Reproduce each record below exactly as written.

Collected data entries:
☆ ☆ ☆ ☆ ☆ ☆ ☆

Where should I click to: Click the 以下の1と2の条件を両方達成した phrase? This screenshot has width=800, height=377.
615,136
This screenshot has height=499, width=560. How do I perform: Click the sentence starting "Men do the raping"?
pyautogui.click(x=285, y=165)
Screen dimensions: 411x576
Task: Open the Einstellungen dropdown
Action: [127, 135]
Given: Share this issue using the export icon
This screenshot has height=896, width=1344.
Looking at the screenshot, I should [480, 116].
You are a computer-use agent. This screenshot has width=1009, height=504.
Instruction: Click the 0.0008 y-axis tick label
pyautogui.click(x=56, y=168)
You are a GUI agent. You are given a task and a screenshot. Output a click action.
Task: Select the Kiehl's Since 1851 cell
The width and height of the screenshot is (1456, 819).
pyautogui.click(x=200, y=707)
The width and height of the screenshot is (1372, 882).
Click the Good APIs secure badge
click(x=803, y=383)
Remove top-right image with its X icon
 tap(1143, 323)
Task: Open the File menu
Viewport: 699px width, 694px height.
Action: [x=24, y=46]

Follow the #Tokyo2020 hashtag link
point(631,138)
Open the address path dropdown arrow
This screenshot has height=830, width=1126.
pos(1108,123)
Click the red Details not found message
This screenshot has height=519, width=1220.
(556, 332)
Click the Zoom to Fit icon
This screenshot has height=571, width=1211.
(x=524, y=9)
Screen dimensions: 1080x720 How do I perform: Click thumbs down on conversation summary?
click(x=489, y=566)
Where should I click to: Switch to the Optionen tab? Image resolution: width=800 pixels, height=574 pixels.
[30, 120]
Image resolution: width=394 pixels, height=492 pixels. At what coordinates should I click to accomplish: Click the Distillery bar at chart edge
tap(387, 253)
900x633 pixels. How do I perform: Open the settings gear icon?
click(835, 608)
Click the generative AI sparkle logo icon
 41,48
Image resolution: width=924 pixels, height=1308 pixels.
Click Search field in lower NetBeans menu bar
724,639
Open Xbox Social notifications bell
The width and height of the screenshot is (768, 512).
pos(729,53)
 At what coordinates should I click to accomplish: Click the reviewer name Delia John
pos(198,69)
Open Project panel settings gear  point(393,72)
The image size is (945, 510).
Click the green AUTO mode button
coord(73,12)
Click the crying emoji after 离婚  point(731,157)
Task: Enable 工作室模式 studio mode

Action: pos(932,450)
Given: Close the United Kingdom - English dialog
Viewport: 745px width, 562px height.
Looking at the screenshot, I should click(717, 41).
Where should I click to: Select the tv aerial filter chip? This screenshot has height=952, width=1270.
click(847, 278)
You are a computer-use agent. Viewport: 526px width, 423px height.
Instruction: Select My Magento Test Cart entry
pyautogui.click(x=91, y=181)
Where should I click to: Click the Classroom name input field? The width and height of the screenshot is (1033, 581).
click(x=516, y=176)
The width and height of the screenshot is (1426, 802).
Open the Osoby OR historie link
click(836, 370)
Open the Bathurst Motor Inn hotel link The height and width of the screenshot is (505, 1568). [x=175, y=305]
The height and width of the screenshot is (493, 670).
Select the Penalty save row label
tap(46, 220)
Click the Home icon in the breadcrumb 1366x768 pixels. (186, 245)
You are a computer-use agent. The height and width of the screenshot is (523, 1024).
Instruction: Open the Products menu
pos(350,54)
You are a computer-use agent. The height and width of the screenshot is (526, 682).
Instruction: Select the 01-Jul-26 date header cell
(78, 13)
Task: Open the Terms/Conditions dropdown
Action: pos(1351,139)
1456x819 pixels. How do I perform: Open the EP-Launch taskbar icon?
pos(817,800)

☆ ☆ ☆ ☆ ☆ ☆ ☆

> **Solution to the exercise**
Where should I click to: Click the 以下の1と2の条件を両方達成した phrase? This screenshot has width=800, height=377.
615,136
This screenshot has height=499, width=560. How do I perform: Click the sentence starting "Men do the raping"?
pyautogui.click(x=285, y=165)
Screen dimensions: 411x576
Task: Open the Einstellungen dropdown
Action: [127, 135]
Given: Share this issue using the export icon
This screenshot has height=896, width=1344.
Looking at the screenshot, I should [480, 116].
You are a computer-use agent. This screenshot has width=1009, height=504.
Instruction: Click the 0.0008 y-axis tick label
pyautogui.click(x=56, y=168)
You are a GUI agent. You are given a task and a screenshot. Output a click action.
Task: Select the Kiehl's Since 1851 cell
The width and height of the screenshot is (1456, 819).
pyautogui.click(x=200, y=707)
The width and height of the screenshot is (1372, 882).
Click the Good APIs secure badge
click(x=803, y=383)
Remove top-right image with its X icon
 tap(1143, 323)
Task: Open the File menu
Viewport: 699px width, 694px height.
Action: [x=24, y=46]

Follow the #Tokyo2020 hashtag link
point(631,138)
Open the address path dropdown arrow
This screenshot has height=830, width=1126.
pos(1108,123)
Click the red Details not found message
This screenshot has height=519, width=1220.
(556, 332)
Click the Zoom to Fit icon
This screenshot has height=571, width=1211.
(x=524, y=9)
Screen dimensions: 1080x720 How do I perform: Click thumbs down on conversation summary?
click(x=489, y=566)
Where should I click to: Switch to the Optionen tab? Image resolution: width=800 pixels, height=574 pixels.
[30, 120]
Image resolution: width=394 pixels, height=492 pixels. At what coordinates should I click to accomplish: Click the Distillery bar at chart edge
tap(387, 253)
900x633 pixels. How do I perform: Open the settings gear icon?
click(835, 608)
Click the generative AI sparkle logo icon
 41,48
Image resolution: width=924 pixels, height=1308 pixels.
Click Search field in lower NetBeans menu bar
724,639
Open Xbox Social notifications bell
The width and height of the screenshot is (768, 512).
pos(729,53)
 At what coordinates should I click to accomplish: Click the reviewer name Delia John
pos(198,69)
Open Project panel settings gear  point(393,72)
The image size is (945, 510).
Click the green AUTO mode button
coord(73,12)
Click the crying emoji after 离婚  point(731,157)
Task: Enable 工作室模式 studio mode

Action: pos(932,450)
Given: Close the United Kingdom - English dialog
Viewport: 745px width, 562px height.
Looking at the screenshot, I should click(717, 41).
Where should I click to: Select the tv aerial filter chip? This screenshot has height=952, width=1270.
click(847, 278)
You are a computer-use agent. Viewport: 526px width, 423px height.
Instruction: Select My Magento Test Cart entry
pyautogui.click(x=91, y=181)
Where should I click to: Click the Classroom name input field? The width and height of the screenshot is (1033, 581).
click(x=516, y=176)
The width and height of the screenshot is (1426, 802).
Open the Osoby OR historie link
click(836, 370)
Open the Bathurst Motor Inn hotel link The height and width of the screenshot is (505, 1568). [x=175, y=305]
The height and width of the screenshot is (493, 670).
Select the Penalty save row label
tap(46, 220)
Click the Home icon in the breadcrumb 1366x768 pixels. (186, 245)
You are a computer-use agent. The height and width of the screenshot is (523, 1024).
Instruction: Open the Products menu
pos(350,54)
You are a computer-use agent. The height and width of the screenshot is (526, 682).
Instruction: Select the 01-Jul-26 date header cell
(78, 13)
Task: Open the Terms/Conditions dropdown
Action: pos(1351,139)
1456x819 pixels. How do I perform: Open the EP-Launch taskbar icon?
pos(817,800)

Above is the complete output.